Project 1 is an A2 portrait orientation side-fold card. This card uses a 5 1/2 x 8 1/2-inch piece of the Bo Bunny cardstock as the card base. The cardstock is scored at 4 1/4 inches and folded in half with the solid side up. Papers of varied sizes are then layered together and adhered to the card front. The finishing touches of flowers and leaves have been created with a die template from Stampin' Up and then adorned with adhesive rhinestones.
Project 2 is also an example of an A2 card; however, this one has been made in a landscape orientation. This card has a special little cut-and-fold feature on the card front that is easy to complete and results in further visual interest. Start with a 4 1/4 x 11-inch strip of cardstock. Score at 5 1/2 inches and fold in half. Next, score the front panel 2 inches in from the right side. Measure 1 inch from the score line at top and bottom, and lightly mark. Measure and mark the vertical center on outside right edge at 2 1/8 inches. Cut from the center mark to the 1-inch marks at top and bottom. Fold back the panel onto the card front and adhere. The card inside has been layered with printed paper and the sentiment panel has been die-cut into a circle and layered onto a larger circle. Add a little banner strip and some rhinestones, and voila, a pretty card!
Lastly, Project 3 is an example of a method to create an accordion card if you do not have access to long paper. This card, in folded form, measures 4 inches square. To make this card base, cut two 4 x 8-inch pieces of white cardstock. Score and fold each piece at 4 inches. Adhere two panels together, overlapping one 4-inch panel onto the other, creating three 4-inch panels. By using this method, you can make any length of accordion card. Next, layer printed papers to the front panel and the three inside panels. Finish the card by decorating and embellishing each panel with sentiment strips from the printed 12 x 12-inch paper.
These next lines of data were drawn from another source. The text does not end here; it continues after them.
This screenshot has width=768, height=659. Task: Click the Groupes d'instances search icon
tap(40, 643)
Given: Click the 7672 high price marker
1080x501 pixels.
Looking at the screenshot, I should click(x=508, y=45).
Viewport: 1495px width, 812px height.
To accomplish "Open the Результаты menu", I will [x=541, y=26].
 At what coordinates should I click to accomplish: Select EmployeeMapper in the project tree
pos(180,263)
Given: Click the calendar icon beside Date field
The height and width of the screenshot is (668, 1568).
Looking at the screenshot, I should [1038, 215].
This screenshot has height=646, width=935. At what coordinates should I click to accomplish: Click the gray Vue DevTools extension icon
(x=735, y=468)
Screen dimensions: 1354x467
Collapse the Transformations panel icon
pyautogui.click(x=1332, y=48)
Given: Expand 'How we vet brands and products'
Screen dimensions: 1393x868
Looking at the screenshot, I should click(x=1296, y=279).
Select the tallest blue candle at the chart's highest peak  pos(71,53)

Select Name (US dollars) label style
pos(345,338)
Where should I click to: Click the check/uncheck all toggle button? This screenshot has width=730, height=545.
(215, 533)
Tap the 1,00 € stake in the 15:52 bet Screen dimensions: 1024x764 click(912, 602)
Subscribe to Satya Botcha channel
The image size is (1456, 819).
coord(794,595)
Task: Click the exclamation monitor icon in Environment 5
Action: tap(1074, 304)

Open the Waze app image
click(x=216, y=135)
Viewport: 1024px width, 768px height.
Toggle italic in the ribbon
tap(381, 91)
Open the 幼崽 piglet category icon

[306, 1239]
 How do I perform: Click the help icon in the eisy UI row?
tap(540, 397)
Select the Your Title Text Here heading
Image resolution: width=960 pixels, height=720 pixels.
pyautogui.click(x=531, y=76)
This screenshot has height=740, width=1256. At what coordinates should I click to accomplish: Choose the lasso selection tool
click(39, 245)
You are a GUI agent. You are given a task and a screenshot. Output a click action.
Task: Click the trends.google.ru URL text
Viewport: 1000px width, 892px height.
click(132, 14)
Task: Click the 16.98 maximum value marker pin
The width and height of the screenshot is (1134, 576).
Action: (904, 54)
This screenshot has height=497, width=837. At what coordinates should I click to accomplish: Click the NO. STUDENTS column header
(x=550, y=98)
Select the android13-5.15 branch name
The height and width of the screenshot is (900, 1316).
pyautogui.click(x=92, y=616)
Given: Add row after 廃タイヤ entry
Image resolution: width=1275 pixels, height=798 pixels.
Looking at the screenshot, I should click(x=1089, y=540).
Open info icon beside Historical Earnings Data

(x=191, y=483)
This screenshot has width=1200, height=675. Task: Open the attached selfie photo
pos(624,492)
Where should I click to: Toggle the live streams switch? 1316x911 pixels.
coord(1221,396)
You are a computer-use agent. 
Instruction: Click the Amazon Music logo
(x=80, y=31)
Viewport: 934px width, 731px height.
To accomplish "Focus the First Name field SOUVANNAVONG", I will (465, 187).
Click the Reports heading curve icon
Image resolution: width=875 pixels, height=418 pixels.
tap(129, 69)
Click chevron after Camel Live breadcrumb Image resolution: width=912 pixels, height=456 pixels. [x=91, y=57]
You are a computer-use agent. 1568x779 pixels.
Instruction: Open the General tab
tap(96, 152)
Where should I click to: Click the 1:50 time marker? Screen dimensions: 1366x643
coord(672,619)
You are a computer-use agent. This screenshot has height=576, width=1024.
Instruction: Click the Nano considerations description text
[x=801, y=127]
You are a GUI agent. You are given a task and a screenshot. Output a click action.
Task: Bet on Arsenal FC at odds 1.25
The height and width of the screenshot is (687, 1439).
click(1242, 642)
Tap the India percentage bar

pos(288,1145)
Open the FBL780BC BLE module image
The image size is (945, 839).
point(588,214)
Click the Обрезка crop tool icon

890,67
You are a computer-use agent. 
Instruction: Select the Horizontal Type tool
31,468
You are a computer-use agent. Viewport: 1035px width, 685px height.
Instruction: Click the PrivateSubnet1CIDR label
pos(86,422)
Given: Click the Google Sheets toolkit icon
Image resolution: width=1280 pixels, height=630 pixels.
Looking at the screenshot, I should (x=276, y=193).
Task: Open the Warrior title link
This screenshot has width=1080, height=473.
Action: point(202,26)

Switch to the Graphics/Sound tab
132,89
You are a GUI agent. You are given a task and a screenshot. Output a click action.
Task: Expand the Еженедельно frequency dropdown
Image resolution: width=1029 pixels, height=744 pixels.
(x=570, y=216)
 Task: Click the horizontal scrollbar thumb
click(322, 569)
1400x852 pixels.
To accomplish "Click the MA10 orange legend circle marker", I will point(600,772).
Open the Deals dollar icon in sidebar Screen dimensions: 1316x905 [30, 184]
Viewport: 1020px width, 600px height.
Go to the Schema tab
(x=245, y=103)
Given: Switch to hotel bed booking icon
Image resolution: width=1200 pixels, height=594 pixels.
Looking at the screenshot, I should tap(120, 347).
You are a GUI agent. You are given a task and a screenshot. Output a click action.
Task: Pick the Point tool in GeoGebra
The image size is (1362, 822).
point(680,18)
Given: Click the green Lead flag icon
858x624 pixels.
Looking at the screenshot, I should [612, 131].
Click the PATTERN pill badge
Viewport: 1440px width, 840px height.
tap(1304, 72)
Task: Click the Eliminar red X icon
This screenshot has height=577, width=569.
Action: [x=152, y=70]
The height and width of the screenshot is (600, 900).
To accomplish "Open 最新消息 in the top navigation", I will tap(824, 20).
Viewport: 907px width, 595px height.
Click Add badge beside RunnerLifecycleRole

Many techniques exist, and you may find you enjoy one more so than another. It might be stamping or die-cutting or a combination of several techniques. Or you might just love it all! The CardMaker update archive is a wonderful resource to search for techniques and ideas. Another great resource is the CardMaker Editor's Blog.
Now that we have touched on the basics, and you can see that basic is definitely not boring, I hope you will explore your options further. Remember: There are no mistakes, just many different ways of doing things. And there are two sides to the paper if need be! I hope you have been inspired to create, and remember to enjoy the process.